Start of EXCERPTED TEXT

System Optimisations

Speed optimisation: parallel video uploading
- Uploading a video as a whole unit is inefficient. We can split a video into smaller chunks by GOP alignment.
- This allows fast resumable uploads when the previous upload failed. The job of splitting a video file by GOP can be implemented by the client to improve the upload speed.

Speed optimisation: user CDN
- Another way to improve the upload speed is by using CDN, so that people can upload the video in a nearby data centre.
Speed optimisation: loose coupling, high parallelism
- Achieving low latency requires serious efforts. Another optimisation is to build a loosely coupled system and enable high parallelism.
- Our design needs some modifications to achieve high parallelism as every step depends on the previous output.
- We can use message queues to make the system loosely coupled, as shown below.

Safety optimisation: pre-signed upload URL
- To ensure only authorised users upload videos to the right location, we can use pre-signed URLs.

- The upload flow is updated as follows:
  - The client makes an HTTP request to API servers to fetch the pre-signed URL, which gives access permission to the object identified in the URL.
  - API servers respond with a pre-signed URL.
  - Once the client receives the response, it uploads the video using the pre-signed URL.
Safety optimisation: protect videos
- Many content makers are reluctant to post videos online because they fear their original videos will be stolen. To protect copyrighted videos, we can adopt one of the following three safety options:
  - Digital rights management (DRM) systems: Three major DRM systems are Apple FairPlay, Google Widevine and Microsoft PlayReady.

End of EXCERPTED TEXT

◆ **EXERCISE OBJECTIVE**: Which three DRM systems does the excerpt on video system optimizations name as the major ones?

Start of EXTRACTED RECORDS

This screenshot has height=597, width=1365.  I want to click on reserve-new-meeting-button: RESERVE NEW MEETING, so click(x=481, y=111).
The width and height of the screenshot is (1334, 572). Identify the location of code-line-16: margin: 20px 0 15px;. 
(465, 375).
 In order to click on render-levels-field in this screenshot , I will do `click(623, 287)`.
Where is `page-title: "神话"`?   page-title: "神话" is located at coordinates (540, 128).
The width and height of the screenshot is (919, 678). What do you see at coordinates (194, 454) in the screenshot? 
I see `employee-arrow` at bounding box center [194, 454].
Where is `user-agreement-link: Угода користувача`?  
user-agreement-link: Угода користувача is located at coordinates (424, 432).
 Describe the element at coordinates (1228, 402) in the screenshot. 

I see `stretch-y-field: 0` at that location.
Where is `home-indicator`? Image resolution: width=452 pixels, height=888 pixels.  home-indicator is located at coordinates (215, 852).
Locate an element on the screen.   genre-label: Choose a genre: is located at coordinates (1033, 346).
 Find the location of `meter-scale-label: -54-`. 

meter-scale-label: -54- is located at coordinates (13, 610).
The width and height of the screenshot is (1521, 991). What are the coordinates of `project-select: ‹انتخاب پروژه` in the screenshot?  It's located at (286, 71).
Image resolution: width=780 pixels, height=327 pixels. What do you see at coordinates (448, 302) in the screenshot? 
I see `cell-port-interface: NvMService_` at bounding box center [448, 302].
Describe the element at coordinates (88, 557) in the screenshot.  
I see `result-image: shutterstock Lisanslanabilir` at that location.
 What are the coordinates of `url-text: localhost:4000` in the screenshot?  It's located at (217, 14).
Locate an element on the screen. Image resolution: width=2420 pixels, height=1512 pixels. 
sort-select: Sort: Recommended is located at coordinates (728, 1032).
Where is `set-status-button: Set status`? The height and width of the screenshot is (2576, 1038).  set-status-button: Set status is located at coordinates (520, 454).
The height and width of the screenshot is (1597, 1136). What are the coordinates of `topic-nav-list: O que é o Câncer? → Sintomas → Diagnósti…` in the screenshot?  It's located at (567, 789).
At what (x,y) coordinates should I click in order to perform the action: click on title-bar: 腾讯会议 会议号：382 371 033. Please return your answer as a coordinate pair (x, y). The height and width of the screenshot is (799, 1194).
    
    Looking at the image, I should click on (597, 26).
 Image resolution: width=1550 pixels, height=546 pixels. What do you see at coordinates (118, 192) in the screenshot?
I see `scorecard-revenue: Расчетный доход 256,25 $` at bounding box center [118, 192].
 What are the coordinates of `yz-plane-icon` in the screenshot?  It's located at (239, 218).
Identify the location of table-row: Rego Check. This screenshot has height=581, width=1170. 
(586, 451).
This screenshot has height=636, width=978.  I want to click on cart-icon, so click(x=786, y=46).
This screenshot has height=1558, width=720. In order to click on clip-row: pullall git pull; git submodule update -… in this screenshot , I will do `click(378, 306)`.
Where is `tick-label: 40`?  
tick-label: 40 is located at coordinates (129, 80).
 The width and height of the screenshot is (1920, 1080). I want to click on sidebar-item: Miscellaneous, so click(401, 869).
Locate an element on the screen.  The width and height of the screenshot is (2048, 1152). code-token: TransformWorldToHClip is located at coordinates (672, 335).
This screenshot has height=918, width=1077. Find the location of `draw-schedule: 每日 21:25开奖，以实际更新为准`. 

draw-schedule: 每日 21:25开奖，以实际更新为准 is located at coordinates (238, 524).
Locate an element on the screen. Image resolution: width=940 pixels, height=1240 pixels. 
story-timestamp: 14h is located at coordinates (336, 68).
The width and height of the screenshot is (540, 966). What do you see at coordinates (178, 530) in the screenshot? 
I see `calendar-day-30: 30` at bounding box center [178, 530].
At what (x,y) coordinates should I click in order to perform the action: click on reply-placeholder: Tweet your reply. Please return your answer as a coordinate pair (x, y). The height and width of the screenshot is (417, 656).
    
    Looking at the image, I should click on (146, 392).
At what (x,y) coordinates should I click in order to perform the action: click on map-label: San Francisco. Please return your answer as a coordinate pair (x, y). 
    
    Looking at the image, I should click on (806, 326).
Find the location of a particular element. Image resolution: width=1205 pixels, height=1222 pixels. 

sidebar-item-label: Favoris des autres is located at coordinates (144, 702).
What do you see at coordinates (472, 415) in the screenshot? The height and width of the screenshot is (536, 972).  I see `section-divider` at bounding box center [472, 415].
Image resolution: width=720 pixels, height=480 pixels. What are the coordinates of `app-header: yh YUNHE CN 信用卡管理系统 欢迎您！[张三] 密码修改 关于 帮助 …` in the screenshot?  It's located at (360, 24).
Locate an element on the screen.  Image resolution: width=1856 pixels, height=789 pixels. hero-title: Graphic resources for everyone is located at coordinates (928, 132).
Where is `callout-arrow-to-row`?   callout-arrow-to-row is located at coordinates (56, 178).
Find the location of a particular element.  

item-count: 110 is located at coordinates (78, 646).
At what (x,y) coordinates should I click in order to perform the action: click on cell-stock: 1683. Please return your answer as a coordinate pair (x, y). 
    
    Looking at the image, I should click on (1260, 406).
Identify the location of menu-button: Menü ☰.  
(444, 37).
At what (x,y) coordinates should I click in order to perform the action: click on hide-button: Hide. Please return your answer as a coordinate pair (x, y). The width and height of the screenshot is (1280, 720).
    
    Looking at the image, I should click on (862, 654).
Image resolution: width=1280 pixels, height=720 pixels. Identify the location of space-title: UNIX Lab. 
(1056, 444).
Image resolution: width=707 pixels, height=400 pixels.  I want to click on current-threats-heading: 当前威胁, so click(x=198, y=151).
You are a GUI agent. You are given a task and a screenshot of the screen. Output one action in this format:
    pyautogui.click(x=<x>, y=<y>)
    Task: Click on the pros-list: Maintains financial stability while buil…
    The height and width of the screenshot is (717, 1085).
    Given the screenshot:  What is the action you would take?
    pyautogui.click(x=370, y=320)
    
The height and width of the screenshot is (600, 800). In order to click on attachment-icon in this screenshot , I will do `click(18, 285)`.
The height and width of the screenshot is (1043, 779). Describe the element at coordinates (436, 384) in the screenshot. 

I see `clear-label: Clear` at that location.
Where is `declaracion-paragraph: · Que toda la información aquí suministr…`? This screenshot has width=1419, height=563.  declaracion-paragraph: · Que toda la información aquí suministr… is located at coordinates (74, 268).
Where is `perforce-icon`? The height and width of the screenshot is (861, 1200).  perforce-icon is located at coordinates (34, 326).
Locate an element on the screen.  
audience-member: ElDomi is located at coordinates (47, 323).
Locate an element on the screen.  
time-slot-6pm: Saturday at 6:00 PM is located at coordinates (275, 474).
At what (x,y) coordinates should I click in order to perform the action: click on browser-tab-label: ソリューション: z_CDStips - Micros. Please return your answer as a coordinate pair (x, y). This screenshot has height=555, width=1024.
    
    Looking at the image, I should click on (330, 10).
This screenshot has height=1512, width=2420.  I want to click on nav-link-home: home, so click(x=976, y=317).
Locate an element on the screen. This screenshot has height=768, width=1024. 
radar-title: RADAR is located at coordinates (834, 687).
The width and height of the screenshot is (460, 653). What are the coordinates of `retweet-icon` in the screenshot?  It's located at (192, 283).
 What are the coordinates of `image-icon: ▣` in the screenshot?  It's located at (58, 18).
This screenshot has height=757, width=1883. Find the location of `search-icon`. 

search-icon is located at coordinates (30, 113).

End of EXTRACTED RECORDS

◆ **SOLUTION**: Apple FairPlay, Google Widevine and Microsoft PlayReady.